= WHAT TO DO =
Reproduce the entire listing below line for line, leaving out the pictures.

= Data taken from a collection =
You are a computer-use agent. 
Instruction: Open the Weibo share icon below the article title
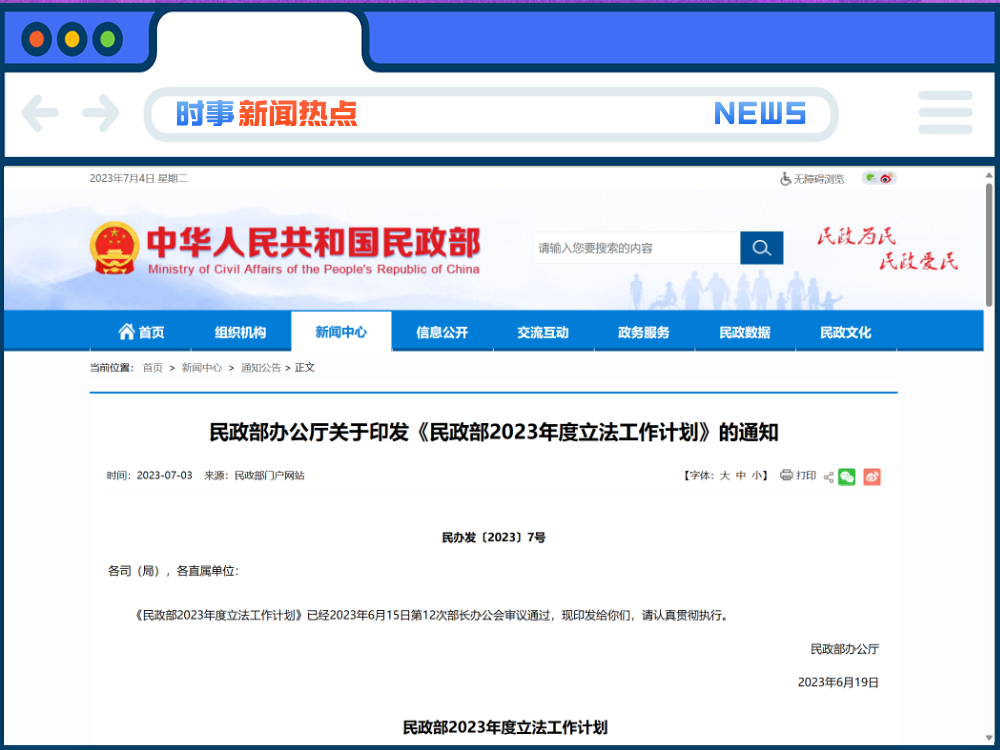[x=871, y=477]
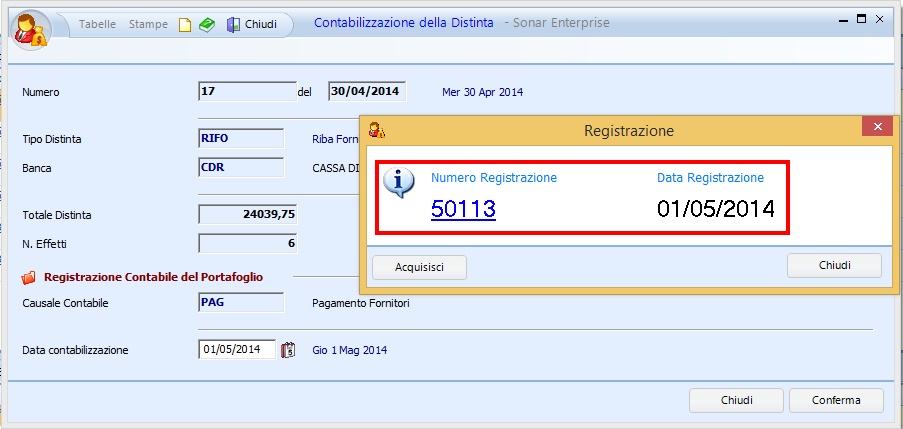
Task: Click the red folder icon beside Registrazione Contabile
Action: [x=28, y=277]
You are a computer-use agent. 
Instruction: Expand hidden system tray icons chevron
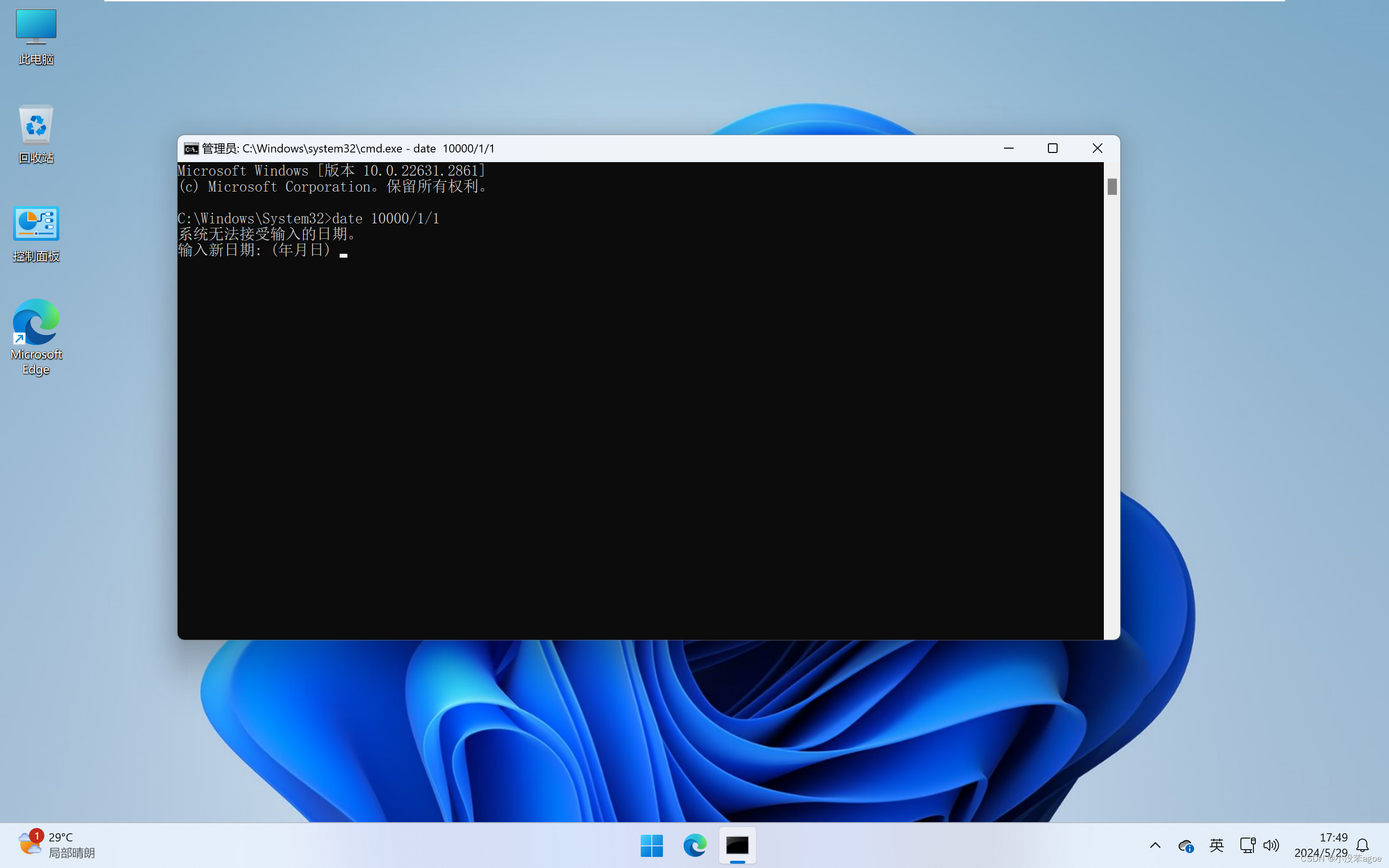pos(1155,845)
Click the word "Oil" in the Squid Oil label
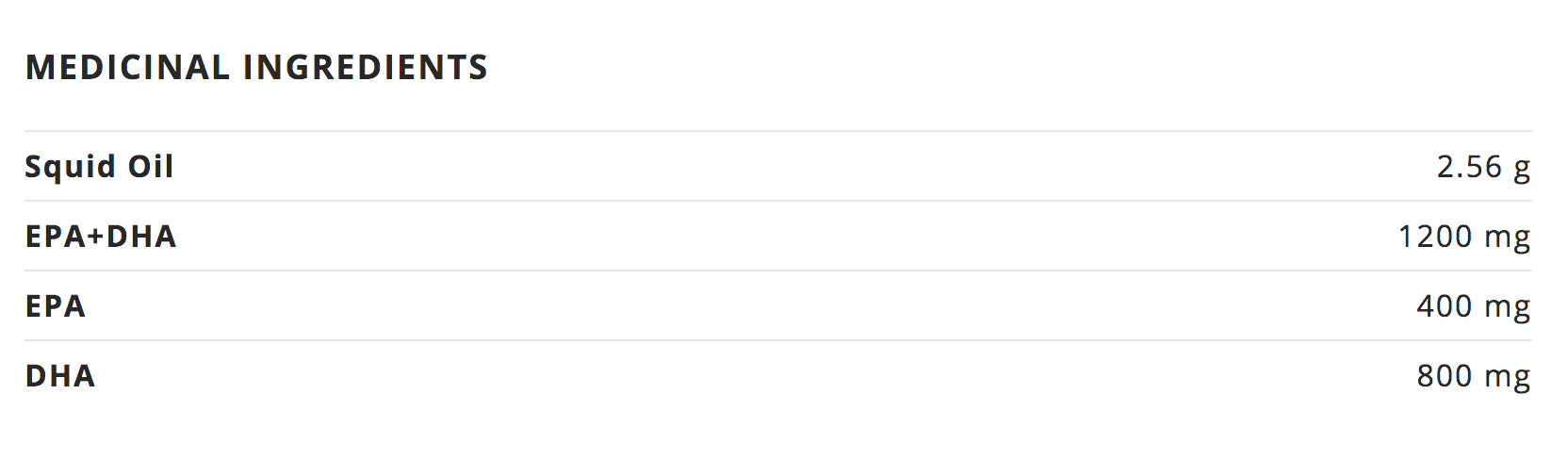Screen dimensions: 1568x460 151,167
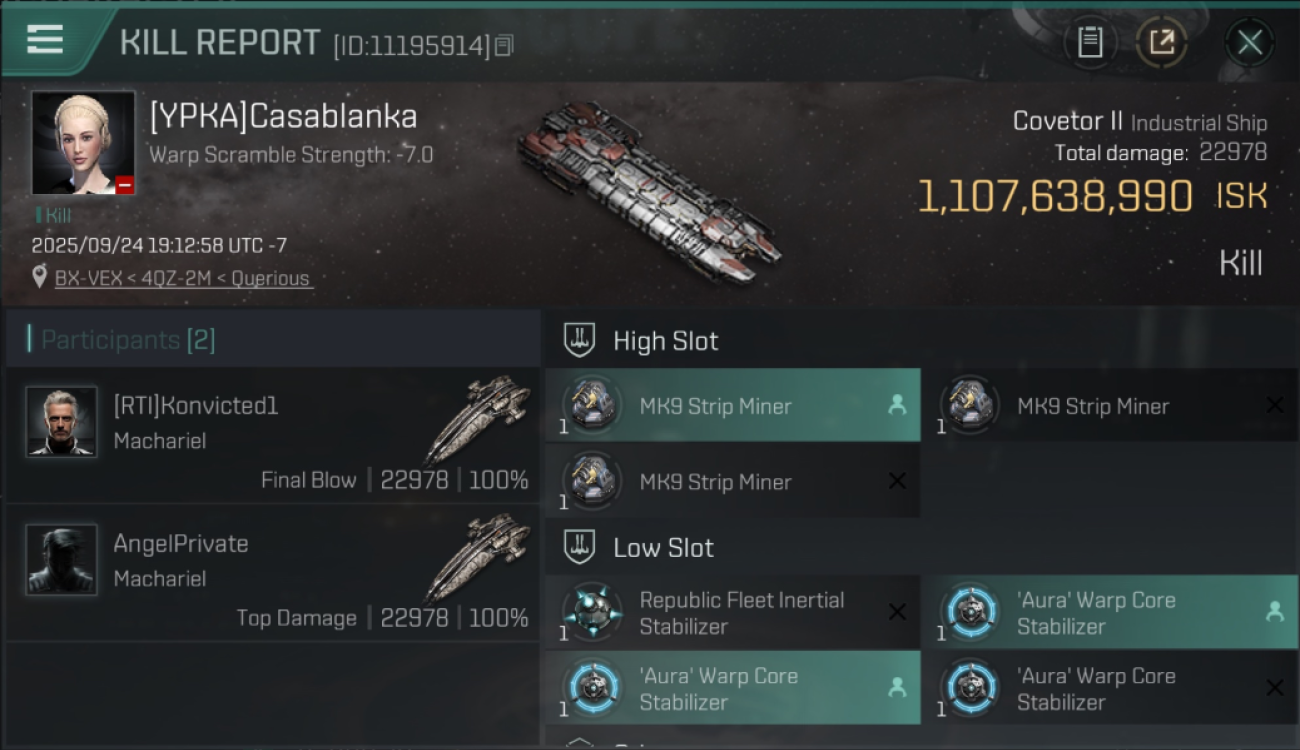Click X on Republic Fleet Inertial Stabilizer

coord(897,612)
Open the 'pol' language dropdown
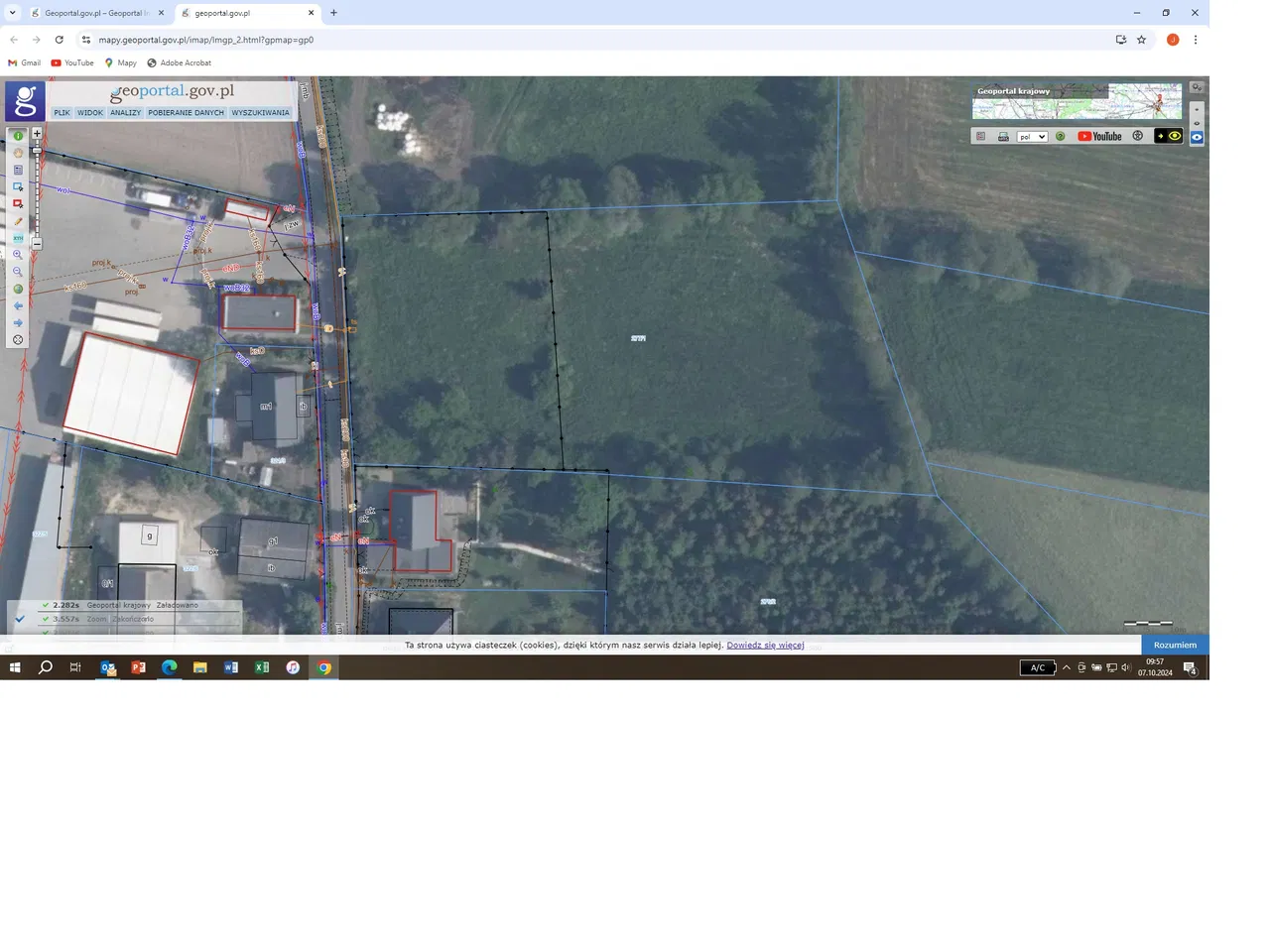 point(1032,137)
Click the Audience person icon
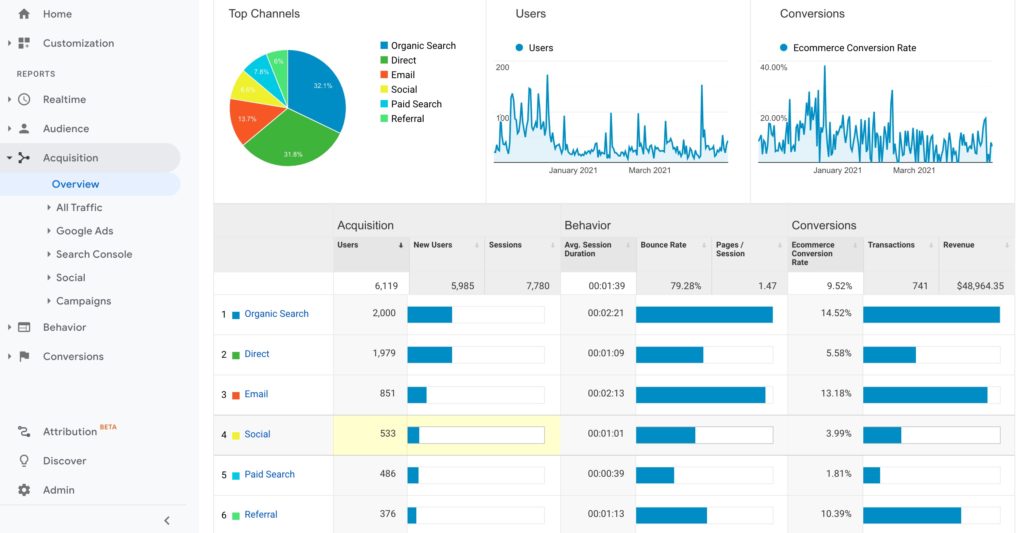Image resolution: width=1024 pixels, height=533 pixels. [24, 129]
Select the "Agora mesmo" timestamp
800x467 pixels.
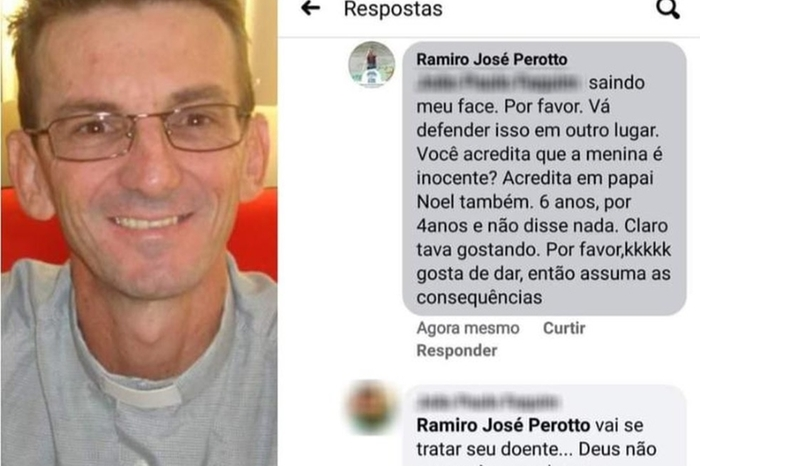coord(468,328)
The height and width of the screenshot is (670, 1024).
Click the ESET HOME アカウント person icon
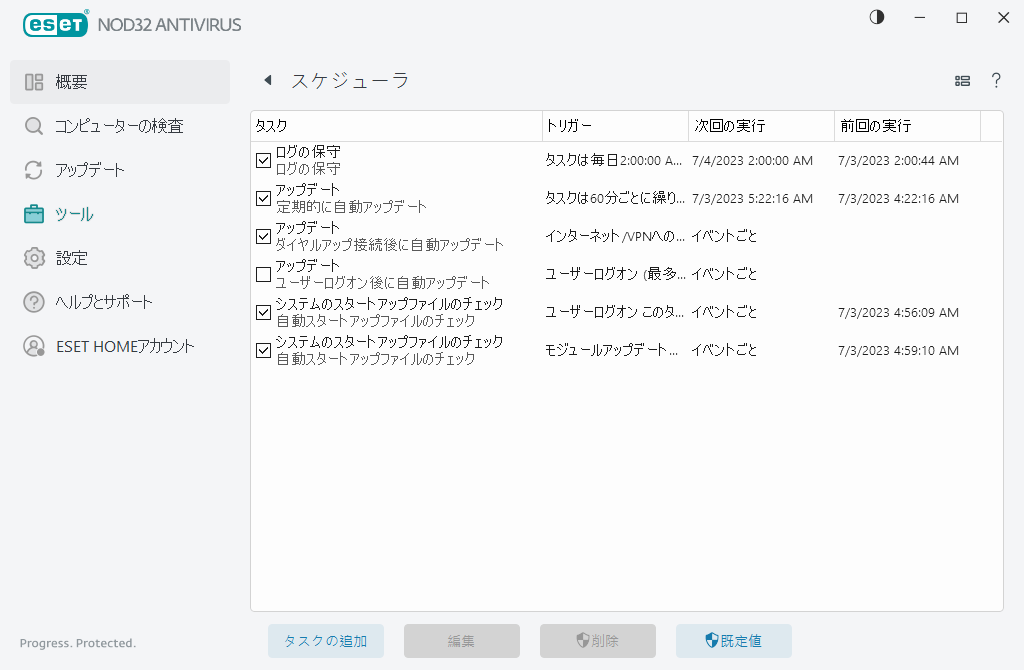point(33,345)
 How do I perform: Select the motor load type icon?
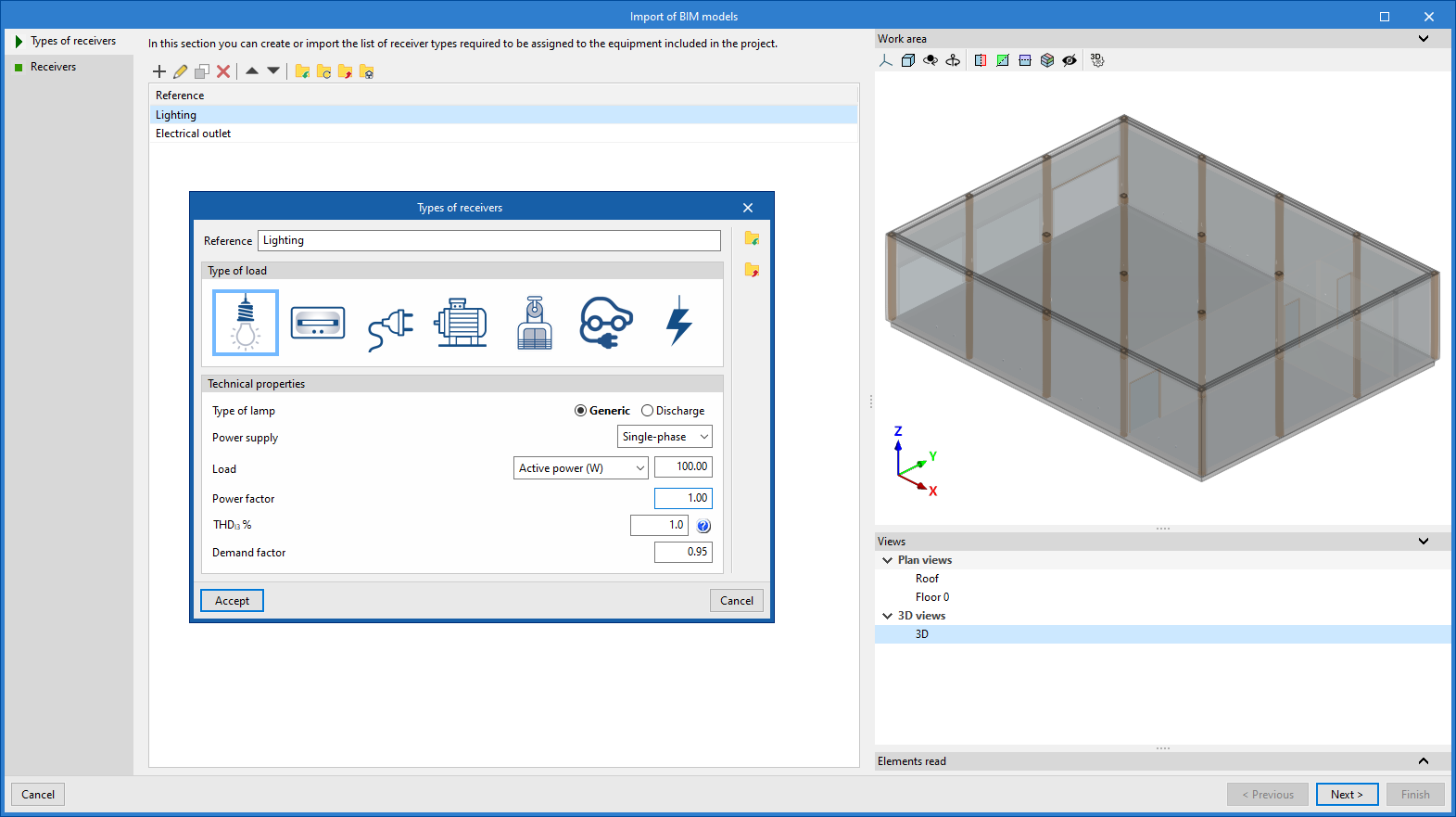(x=461, y=323)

= OUTPUT FOR THIS EXERCISE =
You are a computer-use agent. 
Instruction: Open the Weibo share icon below the article title
[x=871, y=477]
Task: Click the red folder icon beside Registrazione Contabile
Action: [x=28, y=277]
You are a computer-use agent. 
Instruction: Expand hidden system tray icons chevron
pos(1155,845)
Click the word "Oil" in the Squid Oil label
Screen dimensions: 1568x460 151,167
Click X on Republic Fleet Inertial Stabilizer

coord(897,612)
Open the 'pol' language dropdown
 point(1032,137)
Click the Audience person icon
Image resolution: width=1024 pixels, height=533 pixels. [24, 129]
Select the "Agora mesmo" timestamp
800x467 pixels.
coord(468,328)
The height and width of the screenshot is (670, 1024).
Click the ESET HOME アカウント person icon
point(33,345)
 How do I perform: Select the motor load type icon?
(x=461, y=323)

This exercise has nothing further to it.